AMBROSIANS: Name of several religious societies, organized in the city or diocese of Milan after the fourteenth century, which chose St. Ambrose as their patron. The only one to attain more than local importance was the Order of the Brethren of St. Ambrose of the Grove (Fratres S. Ambrosii ad Nemus), founded before 1530 by three pious Milanese, Alexander Crivelli, Alberto Besuzi, and Antonio Petrasancta, and called after their meeting-place, a grove outside the Porta Cumena in Milan, to which Ambrose used at times to resort (cf. his De bono mortis, iii. 11). Gregory XI. confirmed the society in 1375 on the rule of St. Augustine; Eugenius IV. in 1445 united it with three other Ambrose-brotherhoods, which had originated independently at Genoa, Eugubio, and Recanati near Ancona, into a Congregatio S. Ambrosii ad Nemus Mediolanensis. Sixtus V. brought about in 1589 the reunion of the Milanese and a non-Milanese division of the order, which was temporarily separated under the name of Congregatio fratrum S. Ambrosia ad Nemus et S. Barnabæ. To these combined Ambrose and Barnabas orders, Paul V. granted many privileges in 1606. But Innocent X., considering the smallness and insignificance of the order, decided upon its dissolution about 1650. The bull with respect to it is given in the Bullarium magnum, iii. 194.

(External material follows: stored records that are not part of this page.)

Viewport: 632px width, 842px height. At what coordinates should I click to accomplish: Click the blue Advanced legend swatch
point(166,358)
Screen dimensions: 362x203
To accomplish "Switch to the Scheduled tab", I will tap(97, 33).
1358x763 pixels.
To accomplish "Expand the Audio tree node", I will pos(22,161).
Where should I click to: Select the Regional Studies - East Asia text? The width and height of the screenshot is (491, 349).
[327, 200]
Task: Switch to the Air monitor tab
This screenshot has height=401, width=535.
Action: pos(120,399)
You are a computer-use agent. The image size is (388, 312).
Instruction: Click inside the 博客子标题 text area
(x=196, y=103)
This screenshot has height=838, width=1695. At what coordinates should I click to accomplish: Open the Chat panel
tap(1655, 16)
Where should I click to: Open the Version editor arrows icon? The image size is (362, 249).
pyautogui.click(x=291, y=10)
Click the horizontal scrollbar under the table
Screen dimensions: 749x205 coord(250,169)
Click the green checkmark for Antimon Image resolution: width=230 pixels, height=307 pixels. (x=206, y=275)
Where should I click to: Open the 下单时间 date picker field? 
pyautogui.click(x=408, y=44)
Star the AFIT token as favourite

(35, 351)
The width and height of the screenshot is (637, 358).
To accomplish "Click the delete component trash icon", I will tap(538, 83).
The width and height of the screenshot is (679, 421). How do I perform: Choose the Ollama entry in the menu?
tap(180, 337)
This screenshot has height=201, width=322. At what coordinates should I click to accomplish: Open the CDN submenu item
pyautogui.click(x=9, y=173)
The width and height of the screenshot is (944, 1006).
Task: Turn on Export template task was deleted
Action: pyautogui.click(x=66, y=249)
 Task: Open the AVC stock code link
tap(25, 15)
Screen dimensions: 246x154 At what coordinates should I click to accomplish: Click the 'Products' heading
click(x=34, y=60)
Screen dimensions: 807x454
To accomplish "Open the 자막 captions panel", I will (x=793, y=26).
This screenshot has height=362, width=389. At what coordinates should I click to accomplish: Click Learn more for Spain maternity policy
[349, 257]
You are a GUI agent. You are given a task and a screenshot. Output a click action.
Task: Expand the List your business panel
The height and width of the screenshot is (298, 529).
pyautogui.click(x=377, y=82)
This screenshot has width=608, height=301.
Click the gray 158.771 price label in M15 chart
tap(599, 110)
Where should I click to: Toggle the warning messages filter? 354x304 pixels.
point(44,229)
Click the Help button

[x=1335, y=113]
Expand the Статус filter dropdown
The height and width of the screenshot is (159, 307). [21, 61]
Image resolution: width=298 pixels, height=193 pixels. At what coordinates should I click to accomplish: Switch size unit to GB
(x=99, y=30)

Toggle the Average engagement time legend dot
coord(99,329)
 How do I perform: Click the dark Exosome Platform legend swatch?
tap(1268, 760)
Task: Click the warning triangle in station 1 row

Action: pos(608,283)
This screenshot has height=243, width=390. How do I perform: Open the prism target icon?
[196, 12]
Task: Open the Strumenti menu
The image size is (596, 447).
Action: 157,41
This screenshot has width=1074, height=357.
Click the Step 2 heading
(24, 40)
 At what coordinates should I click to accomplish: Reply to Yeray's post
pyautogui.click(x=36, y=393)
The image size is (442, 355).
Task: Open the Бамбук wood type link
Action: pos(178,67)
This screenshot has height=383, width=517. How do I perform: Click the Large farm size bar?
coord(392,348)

The following societies were confined to Milan and its neighborhood: (1) The Nuns of St. Ambrose of the Grove, founded in 1475 by two ladies of Milan not far from Pallanza on Lago Maggiore. (2) The Schola S. Ambrosii or Oblationarii, a society of old men and women who undertook to assist at the Ambrosian mass in the churches of Milan, especially in bringing oblations (oblationes). (3) The Society of the Oblates of St. Ambrose, founded by Archbishop Carlo Borromeo and confirmed by Gregory XIII. in 1578. They were bound to strict obedience to superiors, especially the archbishop of Milan. During the seventeenth century the society was in a flourishing state and numbered about 200 members, but having decreased to only 16 in 1844 it was abolished.

O. Zöckler†.

Bibliography: Helyot, Ordres monastiques, iv. 52-63, Paris, 1715; Heimbucher, Orden und Kongregationen, i. 488-489, 510, ii. 336-338.